- **DO THIS**: Repeat word for word everything in the records from the line containing "Click the gray spike hump in ADX panel" down to the line containing "tap(1262, 620)", including both of those lines.

# START OF GIVEN RECORDS

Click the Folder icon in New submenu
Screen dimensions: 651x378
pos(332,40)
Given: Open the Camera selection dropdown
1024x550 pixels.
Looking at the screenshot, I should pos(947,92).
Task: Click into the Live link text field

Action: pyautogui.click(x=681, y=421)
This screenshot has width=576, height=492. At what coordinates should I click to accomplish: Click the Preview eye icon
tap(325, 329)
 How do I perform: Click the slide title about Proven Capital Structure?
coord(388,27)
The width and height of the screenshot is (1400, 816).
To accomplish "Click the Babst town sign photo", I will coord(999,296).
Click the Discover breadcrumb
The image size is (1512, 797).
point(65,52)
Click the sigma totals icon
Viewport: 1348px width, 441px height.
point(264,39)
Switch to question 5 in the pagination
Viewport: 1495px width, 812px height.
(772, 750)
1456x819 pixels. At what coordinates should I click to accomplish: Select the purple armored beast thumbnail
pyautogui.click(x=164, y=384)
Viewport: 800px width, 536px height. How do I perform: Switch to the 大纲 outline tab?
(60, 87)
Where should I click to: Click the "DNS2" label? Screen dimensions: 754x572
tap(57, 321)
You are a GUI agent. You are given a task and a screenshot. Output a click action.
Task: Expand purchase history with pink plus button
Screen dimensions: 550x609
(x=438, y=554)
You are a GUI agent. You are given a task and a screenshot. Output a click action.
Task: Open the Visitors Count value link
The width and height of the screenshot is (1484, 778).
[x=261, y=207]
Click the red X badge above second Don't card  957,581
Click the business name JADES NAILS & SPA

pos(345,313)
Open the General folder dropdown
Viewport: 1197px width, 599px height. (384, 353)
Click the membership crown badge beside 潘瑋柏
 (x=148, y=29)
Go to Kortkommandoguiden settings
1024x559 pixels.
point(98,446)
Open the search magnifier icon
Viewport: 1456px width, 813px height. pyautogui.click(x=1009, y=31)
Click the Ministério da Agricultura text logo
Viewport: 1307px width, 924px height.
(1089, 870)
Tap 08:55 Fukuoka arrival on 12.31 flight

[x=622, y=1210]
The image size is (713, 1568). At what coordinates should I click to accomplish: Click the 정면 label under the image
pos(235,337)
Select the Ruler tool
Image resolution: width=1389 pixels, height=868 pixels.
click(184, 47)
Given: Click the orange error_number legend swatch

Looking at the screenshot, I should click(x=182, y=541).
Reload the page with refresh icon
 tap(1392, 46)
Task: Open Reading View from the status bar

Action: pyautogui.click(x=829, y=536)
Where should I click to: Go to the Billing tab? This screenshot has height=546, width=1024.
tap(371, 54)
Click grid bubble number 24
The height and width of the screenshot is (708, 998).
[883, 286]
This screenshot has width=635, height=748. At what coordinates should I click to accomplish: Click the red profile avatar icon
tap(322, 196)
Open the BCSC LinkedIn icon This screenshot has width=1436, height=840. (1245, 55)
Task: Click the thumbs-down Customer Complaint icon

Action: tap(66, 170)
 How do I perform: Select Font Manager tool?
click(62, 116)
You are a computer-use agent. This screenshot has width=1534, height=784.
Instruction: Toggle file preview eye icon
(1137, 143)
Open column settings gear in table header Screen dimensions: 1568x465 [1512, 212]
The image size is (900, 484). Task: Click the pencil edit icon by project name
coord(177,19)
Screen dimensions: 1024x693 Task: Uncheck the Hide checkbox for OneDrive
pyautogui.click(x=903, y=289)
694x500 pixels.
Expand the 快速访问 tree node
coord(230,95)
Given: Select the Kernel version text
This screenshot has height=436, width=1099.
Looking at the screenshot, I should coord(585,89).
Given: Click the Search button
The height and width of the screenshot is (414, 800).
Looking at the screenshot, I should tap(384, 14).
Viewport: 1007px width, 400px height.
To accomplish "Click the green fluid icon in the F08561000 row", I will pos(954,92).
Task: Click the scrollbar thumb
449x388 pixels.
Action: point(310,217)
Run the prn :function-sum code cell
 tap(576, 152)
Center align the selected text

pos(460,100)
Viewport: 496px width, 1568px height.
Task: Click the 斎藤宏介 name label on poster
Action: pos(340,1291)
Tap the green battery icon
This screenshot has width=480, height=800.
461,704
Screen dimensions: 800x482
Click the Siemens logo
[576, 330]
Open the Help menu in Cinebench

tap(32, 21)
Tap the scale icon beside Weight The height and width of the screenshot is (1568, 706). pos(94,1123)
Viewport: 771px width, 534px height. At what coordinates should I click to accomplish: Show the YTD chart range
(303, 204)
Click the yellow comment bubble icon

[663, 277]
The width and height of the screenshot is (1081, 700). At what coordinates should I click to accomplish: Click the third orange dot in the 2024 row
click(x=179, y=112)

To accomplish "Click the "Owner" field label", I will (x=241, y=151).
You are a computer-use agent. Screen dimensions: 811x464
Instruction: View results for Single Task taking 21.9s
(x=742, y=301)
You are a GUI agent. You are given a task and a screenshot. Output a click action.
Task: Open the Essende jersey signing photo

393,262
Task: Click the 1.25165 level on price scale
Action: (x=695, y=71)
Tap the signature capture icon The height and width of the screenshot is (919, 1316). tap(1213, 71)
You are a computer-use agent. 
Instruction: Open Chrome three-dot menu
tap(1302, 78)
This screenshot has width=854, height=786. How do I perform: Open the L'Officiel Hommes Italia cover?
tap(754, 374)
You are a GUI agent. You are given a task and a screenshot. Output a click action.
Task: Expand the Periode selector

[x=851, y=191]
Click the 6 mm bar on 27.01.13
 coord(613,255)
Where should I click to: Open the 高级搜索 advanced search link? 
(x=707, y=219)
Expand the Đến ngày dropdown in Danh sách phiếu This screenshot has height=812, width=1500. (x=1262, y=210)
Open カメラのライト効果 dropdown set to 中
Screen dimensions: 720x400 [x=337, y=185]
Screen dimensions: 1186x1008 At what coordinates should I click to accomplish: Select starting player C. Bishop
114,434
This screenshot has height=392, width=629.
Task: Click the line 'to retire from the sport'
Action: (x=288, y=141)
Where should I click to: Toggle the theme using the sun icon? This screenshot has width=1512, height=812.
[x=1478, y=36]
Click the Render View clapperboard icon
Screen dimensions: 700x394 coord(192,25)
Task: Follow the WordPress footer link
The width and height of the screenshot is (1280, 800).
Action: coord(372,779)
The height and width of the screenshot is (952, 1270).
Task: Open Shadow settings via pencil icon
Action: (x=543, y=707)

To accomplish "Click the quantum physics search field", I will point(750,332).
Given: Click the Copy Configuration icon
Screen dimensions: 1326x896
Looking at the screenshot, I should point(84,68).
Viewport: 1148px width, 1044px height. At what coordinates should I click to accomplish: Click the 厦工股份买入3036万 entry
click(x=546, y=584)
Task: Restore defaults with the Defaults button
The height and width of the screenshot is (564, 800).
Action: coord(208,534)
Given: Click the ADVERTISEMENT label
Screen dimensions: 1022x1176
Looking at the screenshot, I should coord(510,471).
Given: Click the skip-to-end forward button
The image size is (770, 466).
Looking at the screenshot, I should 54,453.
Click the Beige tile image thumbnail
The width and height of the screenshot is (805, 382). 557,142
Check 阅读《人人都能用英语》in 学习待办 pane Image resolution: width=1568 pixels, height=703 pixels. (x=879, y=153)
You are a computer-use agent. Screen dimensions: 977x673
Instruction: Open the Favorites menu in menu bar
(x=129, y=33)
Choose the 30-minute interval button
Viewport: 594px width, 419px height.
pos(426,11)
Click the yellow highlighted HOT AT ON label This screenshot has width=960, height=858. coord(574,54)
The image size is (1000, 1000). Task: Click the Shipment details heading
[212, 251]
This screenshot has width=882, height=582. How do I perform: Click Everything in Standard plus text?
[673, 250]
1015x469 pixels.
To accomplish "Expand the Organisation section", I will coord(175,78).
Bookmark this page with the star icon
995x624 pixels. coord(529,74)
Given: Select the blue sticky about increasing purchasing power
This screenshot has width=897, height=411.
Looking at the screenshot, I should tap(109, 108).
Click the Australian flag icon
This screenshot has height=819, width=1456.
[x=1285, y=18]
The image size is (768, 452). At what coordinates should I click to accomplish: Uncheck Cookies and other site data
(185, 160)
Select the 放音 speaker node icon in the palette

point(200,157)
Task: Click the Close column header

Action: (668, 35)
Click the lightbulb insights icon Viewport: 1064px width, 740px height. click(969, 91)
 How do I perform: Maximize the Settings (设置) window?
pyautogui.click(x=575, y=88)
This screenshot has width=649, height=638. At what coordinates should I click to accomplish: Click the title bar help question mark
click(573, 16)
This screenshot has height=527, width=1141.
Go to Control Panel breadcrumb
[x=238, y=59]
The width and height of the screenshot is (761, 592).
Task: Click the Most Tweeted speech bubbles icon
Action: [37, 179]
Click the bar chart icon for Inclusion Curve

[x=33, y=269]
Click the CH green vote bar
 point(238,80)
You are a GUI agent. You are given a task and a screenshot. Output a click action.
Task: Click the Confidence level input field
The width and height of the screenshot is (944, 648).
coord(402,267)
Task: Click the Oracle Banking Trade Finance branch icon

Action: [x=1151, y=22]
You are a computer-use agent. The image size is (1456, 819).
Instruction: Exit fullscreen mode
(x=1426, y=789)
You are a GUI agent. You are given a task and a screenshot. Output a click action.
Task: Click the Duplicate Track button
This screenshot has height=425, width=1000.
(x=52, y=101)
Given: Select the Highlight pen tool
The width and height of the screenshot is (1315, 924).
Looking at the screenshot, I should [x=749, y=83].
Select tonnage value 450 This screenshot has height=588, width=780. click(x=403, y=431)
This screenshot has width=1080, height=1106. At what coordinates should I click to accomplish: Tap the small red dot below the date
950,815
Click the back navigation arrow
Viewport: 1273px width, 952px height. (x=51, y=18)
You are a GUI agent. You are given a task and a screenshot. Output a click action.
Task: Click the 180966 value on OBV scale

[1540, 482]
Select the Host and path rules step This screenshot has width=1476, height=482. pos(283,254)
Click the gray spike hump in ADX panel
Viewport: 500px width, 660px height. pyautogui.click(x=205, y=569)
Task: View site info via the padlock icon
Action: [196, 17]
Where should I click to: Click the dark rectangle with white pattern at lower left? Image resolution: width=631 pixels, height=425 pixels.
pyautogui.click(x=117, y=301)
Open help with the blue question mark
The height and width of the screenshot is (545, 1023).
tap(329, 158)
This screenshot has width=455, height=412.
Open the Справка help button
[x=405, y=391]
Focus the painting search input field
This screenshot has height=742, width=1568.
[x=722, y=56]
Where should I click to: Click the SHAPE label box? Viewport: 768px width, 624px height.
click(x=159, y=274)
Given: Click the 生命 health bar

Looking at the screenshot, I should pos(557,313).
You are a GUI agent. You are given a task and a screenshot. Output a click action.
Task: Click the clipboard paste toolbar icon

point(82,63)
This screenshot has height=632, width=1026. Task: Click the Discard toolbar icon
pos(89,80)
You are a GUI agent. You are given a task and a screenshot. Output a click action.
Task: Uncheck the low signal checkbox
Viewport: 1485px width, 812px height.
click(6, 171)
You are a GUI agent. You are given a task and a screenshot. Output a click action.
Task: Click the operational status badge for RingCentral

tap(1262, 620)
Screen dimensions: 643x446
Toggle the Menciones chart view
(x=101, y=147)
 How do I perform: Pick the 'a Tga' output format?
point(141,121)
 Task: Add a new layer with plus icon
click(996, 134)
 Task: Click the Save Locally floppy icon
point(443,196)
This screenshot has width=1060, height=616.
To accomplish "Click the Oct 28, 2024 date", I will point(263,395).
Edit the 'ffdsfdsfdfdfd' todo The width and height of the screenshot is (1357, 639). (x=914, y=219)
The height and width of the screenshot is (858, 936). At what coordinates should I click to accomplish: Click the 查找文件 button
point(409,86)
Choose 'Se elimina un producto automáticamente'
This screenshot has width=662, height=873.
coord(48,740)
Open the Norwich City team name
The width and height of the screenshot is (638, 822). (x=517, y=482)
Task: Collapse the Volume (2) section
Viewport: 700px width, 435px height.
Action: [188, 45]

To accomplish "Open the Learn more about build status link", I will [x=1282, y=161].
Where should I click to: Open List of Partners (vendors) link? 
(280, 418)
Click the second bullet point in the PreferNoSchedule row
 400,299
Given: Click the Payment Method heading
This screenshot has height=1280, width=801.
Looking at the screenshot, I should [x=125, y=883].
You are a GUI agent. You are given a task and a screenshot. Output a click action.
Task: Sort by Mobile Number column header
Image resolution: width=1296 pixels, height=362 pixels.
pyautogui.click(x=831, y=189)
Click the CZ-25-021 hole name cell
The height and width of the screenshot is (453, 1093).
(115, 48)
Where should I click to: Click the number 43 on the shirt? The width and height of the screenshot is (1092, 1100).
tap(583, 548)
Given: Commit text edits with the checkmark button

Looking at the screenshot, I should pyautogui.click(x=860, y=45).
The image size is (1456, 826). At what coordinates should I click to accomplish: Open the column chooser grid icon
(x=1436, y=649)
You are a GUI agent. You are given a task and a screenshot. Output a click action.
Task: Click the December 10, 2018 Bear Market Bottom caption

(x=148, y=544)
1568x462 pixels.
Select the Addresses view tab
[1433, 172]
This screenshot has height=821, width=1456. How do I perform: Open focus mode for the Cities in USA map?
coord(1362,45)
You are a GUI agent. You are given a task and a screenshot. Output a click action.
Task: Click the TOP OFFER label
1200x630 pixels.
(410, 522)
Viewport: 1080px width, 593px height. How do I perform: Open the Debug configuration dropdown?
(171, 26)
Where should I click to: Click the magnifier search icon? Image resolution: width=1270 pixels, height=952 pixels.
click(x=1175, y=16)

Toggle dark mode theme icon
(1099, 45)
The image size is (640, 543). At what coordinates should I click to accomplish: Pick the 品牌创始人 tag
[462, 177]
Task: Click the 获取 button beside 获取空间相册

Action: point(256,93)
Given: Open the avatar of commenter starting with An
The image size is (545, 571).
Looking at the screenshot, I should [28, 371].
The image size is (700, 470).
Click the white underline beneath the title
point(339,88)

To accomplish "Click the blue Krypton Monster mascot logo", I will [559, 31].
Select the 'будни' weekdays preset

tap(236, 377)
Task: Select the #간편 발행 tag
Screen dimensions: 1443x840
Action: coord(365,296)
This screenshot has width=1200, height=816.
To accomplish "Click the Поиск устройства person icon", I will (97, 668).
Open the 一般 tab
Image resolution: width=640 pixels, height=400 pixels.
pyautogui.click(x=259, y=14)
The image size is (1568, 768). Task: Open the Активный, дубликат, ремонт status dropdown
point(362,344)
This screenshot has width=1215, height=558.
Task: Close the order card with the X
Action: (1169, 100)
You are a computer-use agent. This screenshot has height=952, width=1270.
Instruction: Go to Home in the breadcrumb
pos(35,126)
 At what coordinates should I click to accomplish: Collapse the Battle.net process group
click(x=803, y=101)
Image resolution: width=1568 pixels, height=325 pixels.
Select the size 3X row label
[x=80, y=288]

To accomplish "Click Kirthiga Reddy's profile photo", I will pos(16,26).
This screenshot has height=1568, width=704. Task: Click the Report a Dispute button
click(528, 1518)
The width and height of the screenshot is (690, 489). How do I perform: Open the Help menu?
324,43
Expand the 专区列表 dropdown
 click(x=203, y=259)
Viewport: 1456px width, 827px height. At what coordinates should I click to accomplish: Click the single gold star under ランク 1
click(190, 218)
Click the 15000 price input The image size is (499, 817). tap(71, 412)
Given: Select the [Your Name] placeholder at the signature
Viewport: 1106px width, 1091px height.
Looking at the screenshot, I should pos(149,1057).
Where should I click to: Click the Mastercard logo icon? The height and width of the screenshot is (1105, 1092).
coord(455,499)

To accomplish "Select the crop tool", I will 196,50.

# END OF GIVEN RECORDS

- **WORKED ANSWER**:
Click the gray spike hump in ADX panel
Viewport: 500px width, 660px height. pyautogui.click(x=205, y=569)
Task: View site info via the padlock icon
Action: [196, 17]
Where should I click to: Click the dark rectangle with white pattern at lower left? Image resolution: width=631 pixels, height=425 pixels.
pyautogui.click(x=117, y=301)
Open help with the blue question mark
The height and width of the screenshot is (545, 1023).
tap(329, 158)
This screenshot has width=455, height=412.
Open the Справка help button
[x=405, y=391]
Focus the painting search input field
This screenshot has height=742, width=1568.
[x=722, y=56]
Where should I click to: Click the SHAPE label box? Viewport: 768px width, 624px height.
click(x=159, y=274)
Given: Click the 生命 health bar

Looking at the screenshot, I should pos(557,313).
You are a GUI agent. You are given a task and a screenshot. Output a click action.
Task: Click the clipboard paste toolbar icon

point(82,63)
This screenshot has height=632, width=1026. Task: Click the Discard toolbar icon
pos(89,80)
You are a GUI agent. You are given a task and a screenshot. Output a click action.
Task: Uncheck the low signal checkbox
Viewport: 1485px width, 812px height.
click(6, 171)
You are a GUI agent. You are given a task and a screenshot. Output a click action.
Task: Click the operational status badge for RingCentral

tap(1262, 620)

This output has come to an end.